The Way of the Water
An art parcours in collaboration with the Traisen and the Mühlbach
Curated by Joanna Warsza and Associate Curator Lorena Moreno VeraArtists
Amanda Piña, Clara Laila Abid Alsstar, Cecylia Malik, Christina Gruber, Edgar Calel, Elisabeth von Samsonow, Eva Grubinger & Werner Feiersinger, Filip van Dingenen and Hélène Meyer, Javier Téllez, Jimena Croceri, Katarina Pirak Sikku, Klara Hobza, Lisa Tan, Lisa Truttmann, neonpink Collective, Paola Torres Núñez del Prado, Rainer Prohaska, Regina Hügli, Rita Fischer, Roberta Lazo Valenzuela, Sissel Tolaas, Slavs and Tatars, Sophie Utikal, Ursula K. Le Guin
The existence of all living organisms depends on water. When we drink a glass of water, this water flows through us back into the world. With every sip, we enter into a cross-species exchange with various living beings, but also with meteorological, cultural, ecological and geophysical technologies. Our bodies are largely made up of water; it is both a source of life and a deadly element, bringing both salvation and danger. It can also mark a border or be a sign of pollution, a carrier of time, memory and change, of colonial exploitation or indigenous struggles. Water is transnational, transcorporeal and political. Most human settlements were built along rivers. Rivers are the backbone, lungs, legs and head of urban development. They cut through invisible and visible walls and fences and serve as both a means of transport and a barrier. This is also the case in St. Pölten, which was once founded on the Traisen in Roman times.
The starting point for the exhibition “The Way of the Water” was a series of fundamental questions for the artists: What does it mean to you to enter into a collaboration with the river? How can art be created in interaction with the river, its seasonal changes, the sun, the drought, the rainfall, its artificial forms and changing shapes? How can we convey our humanity as part of a “hypersea” of myriad bodies of water? Can we design interventions or conceptual gestures that not only talk about environmental personhood, but subtly connect with it?

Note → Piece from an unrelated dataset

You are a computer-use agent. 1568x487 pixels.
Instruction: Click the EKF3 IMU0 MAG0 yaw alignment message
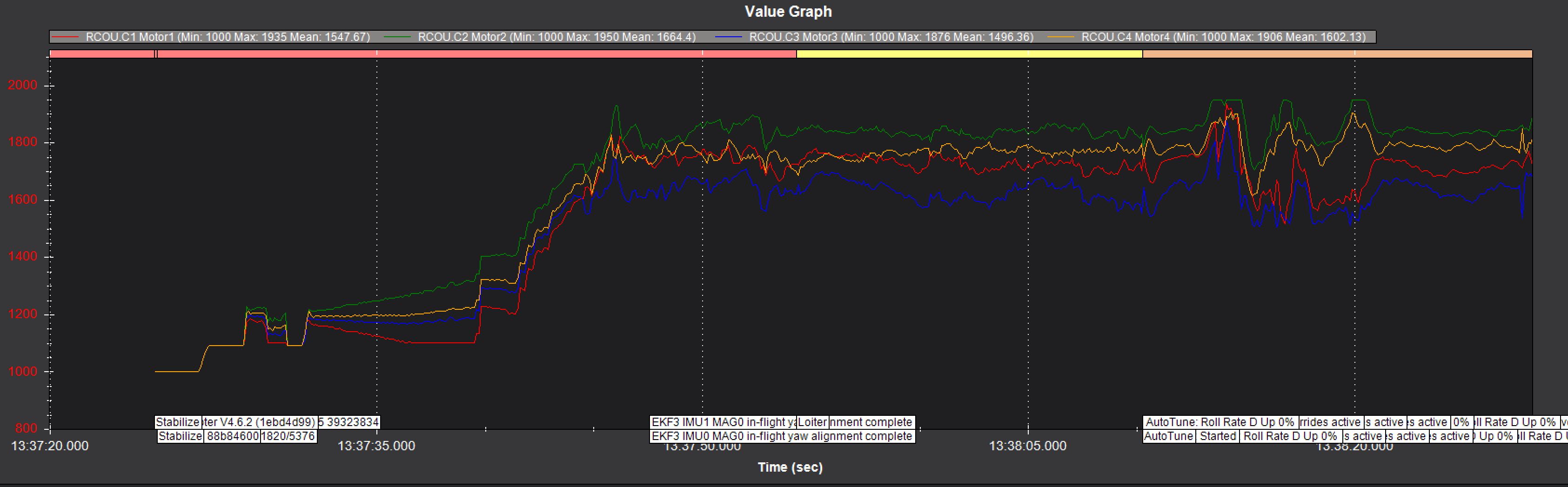pyautogui.click(x=782, y=436)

Talking to the river, sitting in the river, floating with the river?
The route starts at the Mühlbach at Solektiv, the selforganised initiative for art, culture and nature, and then follows the course of the Traisen and the Mühlbach from south to north. On our way along the riverside promenade of the government quarter, we pass under numerous bridges where artistic interventions deal with themes such as ecological humanness or the ecological footprint of so-called green energy. We come across the untold stories of the flooded labour camp at the Viehofner Lakes. On the way back to the Mühlbach we pass the water towers of the former Glanzstoff factory and the fountain of the Mevlana mosque. We follow the leafy paths along the Mühlbach stream and end up at a former snack stand that was brought to St. Pölten from Vienna in the late 1970s.

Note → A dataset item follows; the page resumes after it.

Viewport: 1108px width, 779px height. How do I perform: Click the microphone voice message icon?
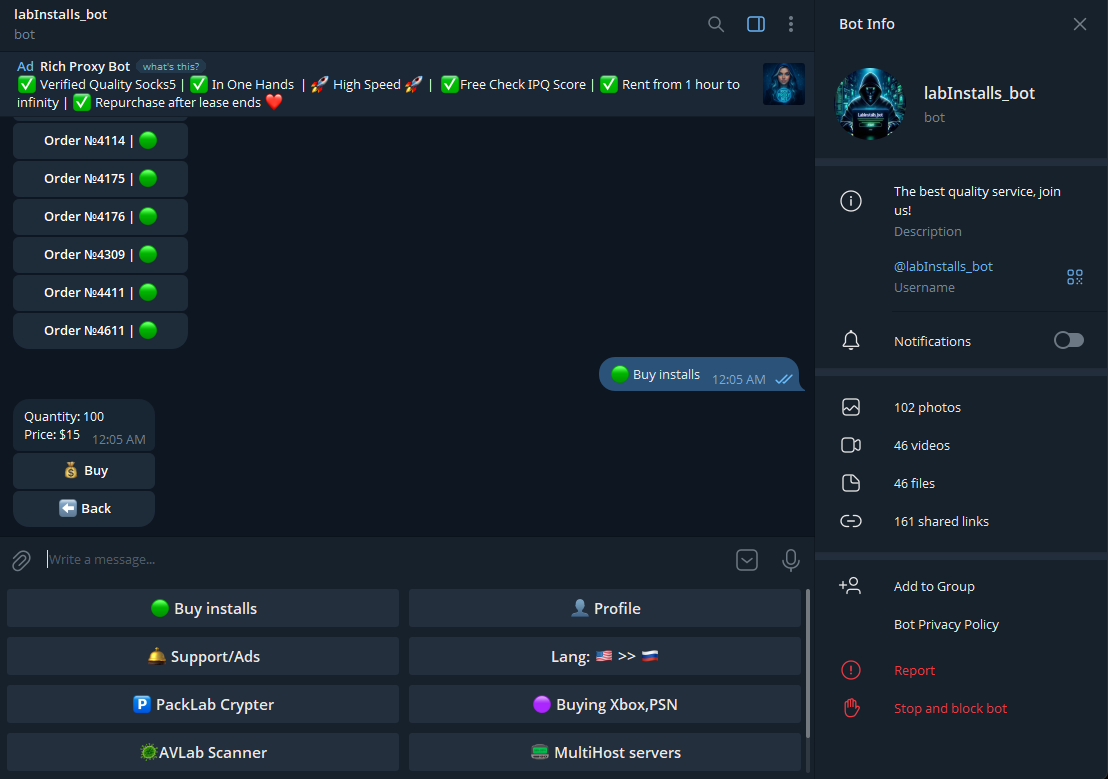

The artists coming to St. Pölten from near and far will have a decisive influence on the themes of the Tangente – ecology, memory and democracy. The projects consist partly of new commissions, partly of existing works adapted to the new contexts: from drawings made by the water, to instruments floating in the river, to audio pieces about what is under the surface of the water. The invited artists share an interest in interventions in the environment, in the power of simple gestures, but also in broader themes such as the exploitation and privatisation of planetary resources, the mythological or spiritual interpretations of the fluid, aquatic forms of memory or the changes in weather and climate. The art parcours is intended for both local and international visitors, who can explore it during a tour by bicycle, on foot and perhaps even by kayak, but it also offers interesting discoveries for those who happen to be passing by.

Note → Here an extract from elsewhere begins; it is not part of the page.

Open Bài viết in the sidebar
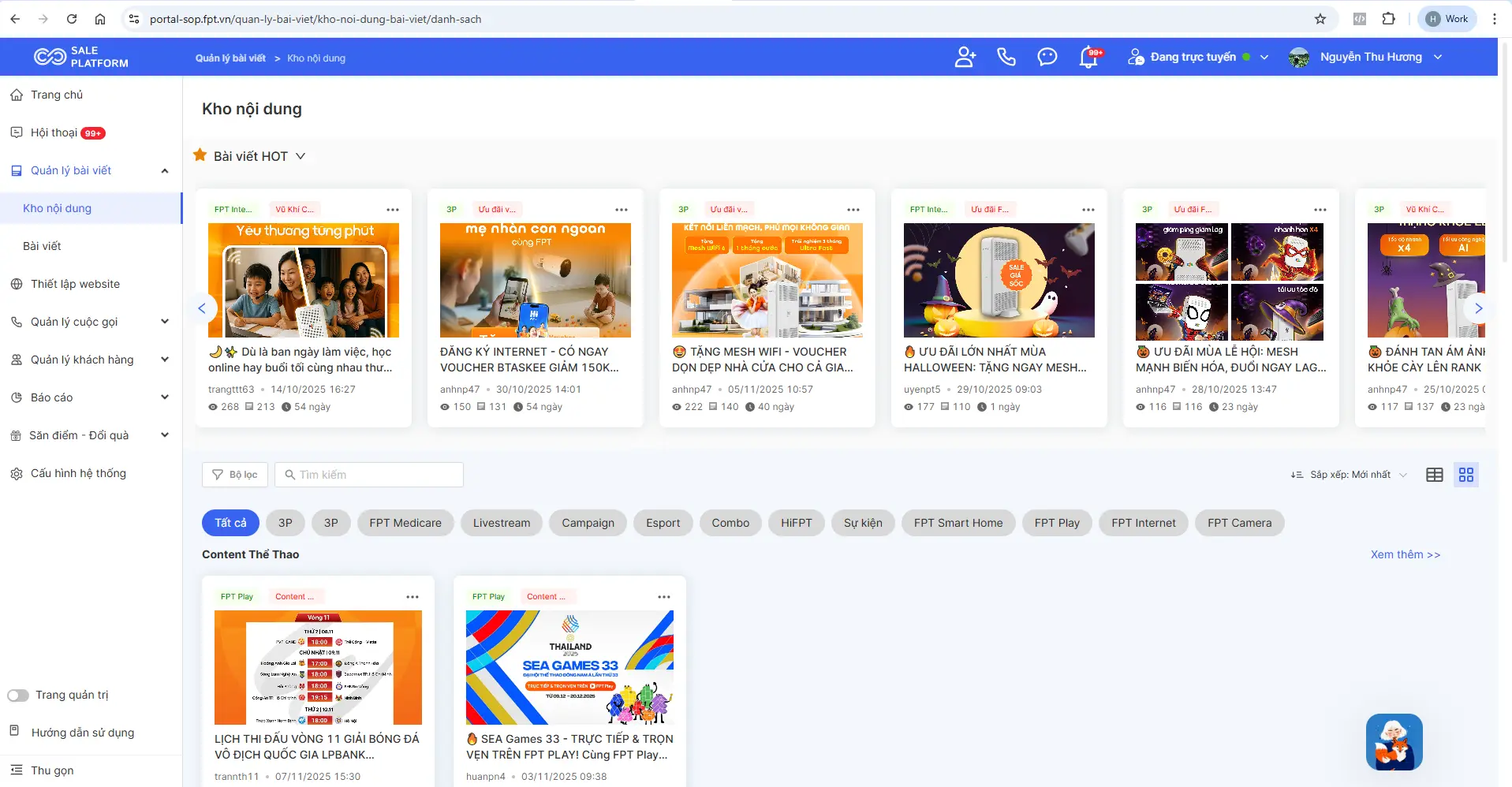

An important source of inspiration for the exhibition are the writings of feminist scholar Astrida Neimanis on “hydrofeminism” and the idea that we humans belong to the planetary “hydrocommons” via the leaky, permeable and transcorporeal ontology of water. Together with the river, we will use art as a language that makes tangible what it really means to drink a glass of water, to think with water and to be water yourself, both in St. Pölten and elsewhere in the world.